One year before the accident, the pharmacies had been given a report by the Nevada Prescription Controlled Substance Abuse Task Force, red-flagging that Copening was going to multiple pharmacies and getting painkillers, mostly hydrocodone and a muscle relaxer called Soma.

The task force provided Copening’s doctors and the pharmacies with a controlled substances usage report. The report detailed that at 14 stores she filled 60 prescriptions for about 4,500 doses of hydrocodone, plus other drugs.

How red does the flag have to be? Even after receiving that report, the pharmacies kept filling her prescriptions for the next year, and the doctors kept writing them, the lawyers argued.

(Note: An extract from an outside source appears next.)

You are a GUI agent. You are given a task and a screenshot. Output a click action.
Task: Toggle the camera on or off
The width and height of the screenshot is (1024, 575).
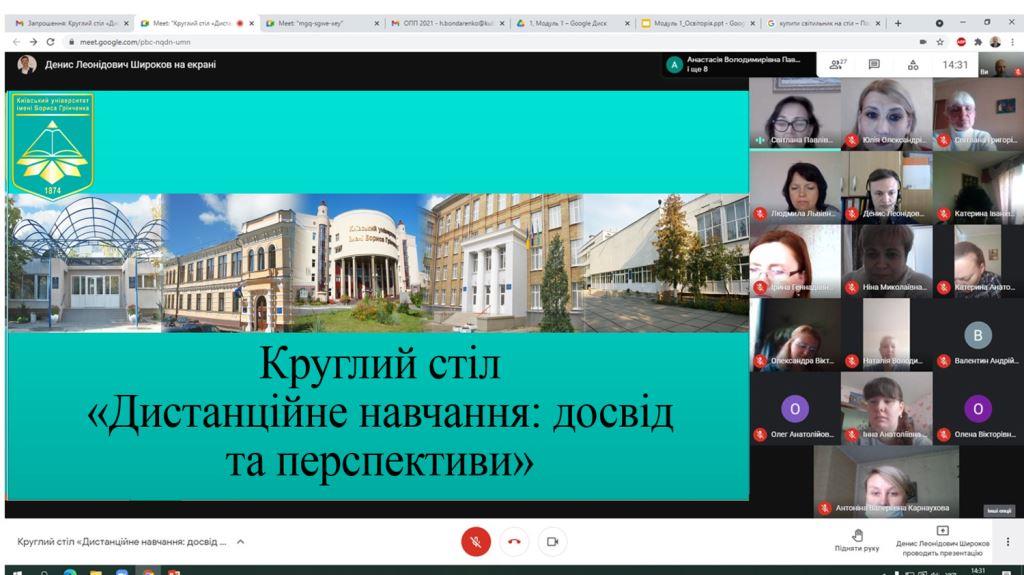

The case is believed to be the first of it’s kind in the nation claiming pharmacies have a duty, because of Nevada’s task force notification program started in 1995, to take action where there is “drug-seeking behavior” such as Copening’s.

Attorneys for the pharmacies argue that pharmacists are like tavern owners and bartenders, protected from lawsuits by a third party under “dram shop” laws that say essentially someone injured by the drunk can’t sue the bartender who poured the drink.

Clark County District Judge Douglas Herndon dismissed the pharmacies from the wrongful death and personal injury lawsuit. The plaintiffs are appealing that dismissal, however, asking the higher court to agree the legislative statute established a public policy and the pharmacists did have a duty.

Yes, it’s about deep pockets. The pharmacies have more money than Copening and the doctors.

But maybe pharmacists, who are professionals, do have a duty above and beyond bartenders, especially when they receive a state report about suspicious behavior.

Surely the level of a pharmacist’s responsibility goes beyond saying, “Take this with food.”

The State Board of Pharmacy says if drug abuse is suspected, the pharmacist should “raise those concerns with the patient’s physician or the patient.” That wouldn’t have done much in this case.

Herndon ruled there is no legislative enactment that tells a pharmacy how it should respond to a task force report.

Well, that seems like a big hole in the law. Maybe legislators ought to take another look at that gap. The pharmacy is only told to track the prescriptions electronically.

Why have a task force that makes such a report if nobody is going to do anything with it? Did lawmakers just want the information collected for the sake of knowing?

If it’s really unclear, Nevada legislators should clarify what a pharmacist in such a situation should do, and they should do it quickly, before the next druggie on painkillers accidentally kills somebody.